Years of celebrity in Vienna 
Haydn returned to Vienna in 1795. Prince Anton had died, and his successor Nikolaus II proposed that the Esterházy musical establishment be revived with Haydn serving again as Kapellmeister. Haydn took up the position on a part-time basis. He spent his summers with the Esterházys in Eisenstadt, and over the course of several years wrote six masses for them including the Lord Nelson mass in 1798.

By this time Haydn had become a public figure in Vienna. He spent most of his time in his home, a large house in the suburb of Windmühle, and wrote works for public performance.
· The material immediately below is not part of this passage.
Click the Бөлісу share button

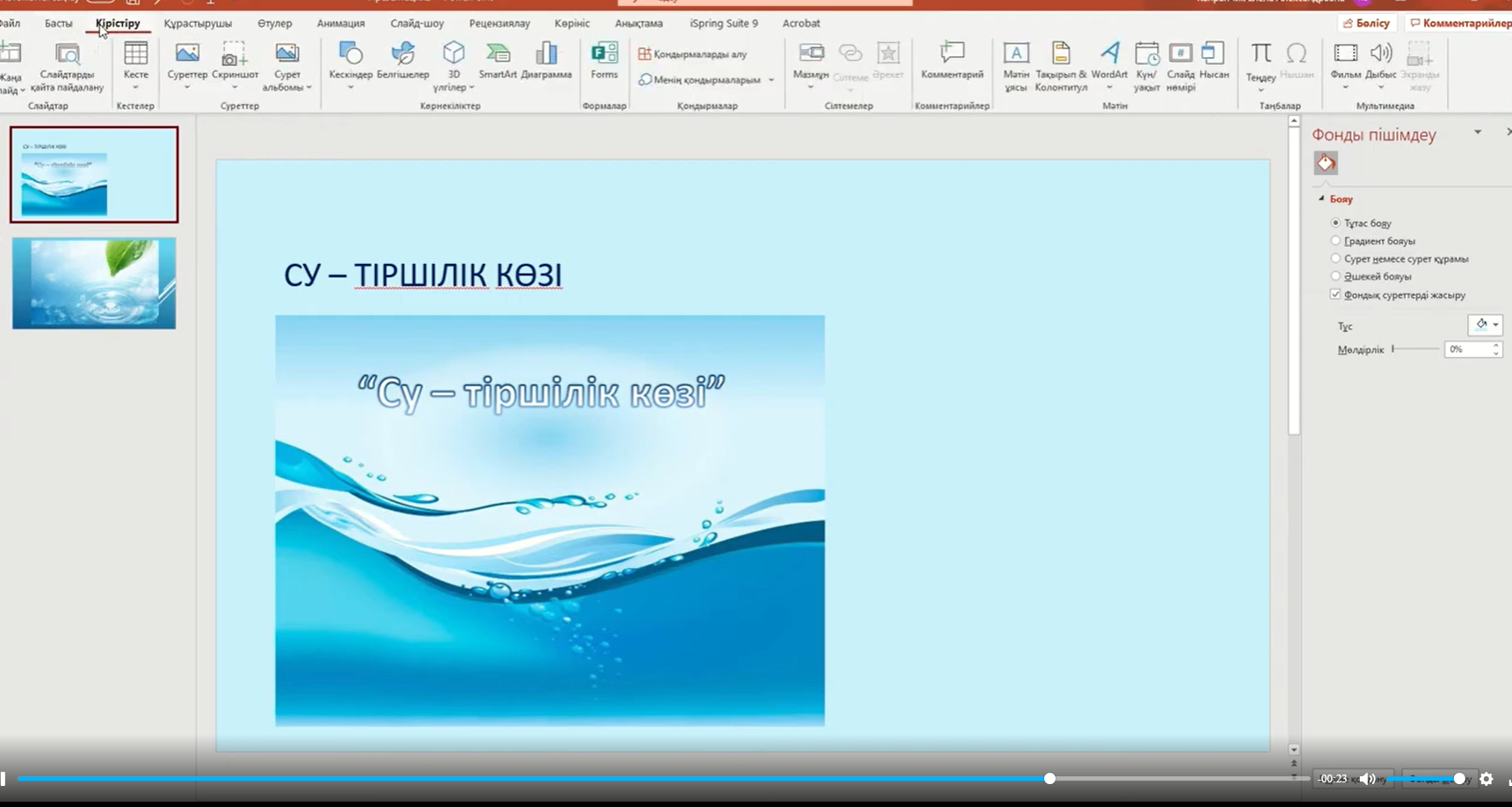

In collaboration with his librettist and mentor Gottfried van Swieten, and with funding from van Swieten's Gesellschaft der Associierten, he composed his two great oratorios, The Creation (1798) and The Seasons (1801). Both were enthusiastically received. Haydn frequently appeared before the public, often leading performances of The Creation and The Seasons for charity benefits, including Tonkünstler-Societät programs with massed musical forces. He also composed instrumental music: the popular Trumpet Concerto, and the last nine in his long series of string quartets, including the Fifths, Emperor, and Sunrise. Directly inspired by hearing audiences sing God Save the King in London, in 1797 Haydn wrote a patriotic "Emperor's Hymn" Gott erhalte Franz den Kaiser, ("God Save Emperor Francis"). This achieved great success and became "the enduring emblem of Austrian identity right up to the First World War" (Jones). The melody was used for von Fallersleben's Deutschlandlied (1841), which was written as part of the German unification movement and whose third stanza is today the national anthem of the Federal Republic of Germany. (Modern Austria uses a different anthem.)

During the later years of this successful period, Haydn faced incipient old age and fluctuating health, and he had to struggle to complete his final works. His last major work, from 1802, was the sixth mass for the Esterházys, the Harmoniemesse.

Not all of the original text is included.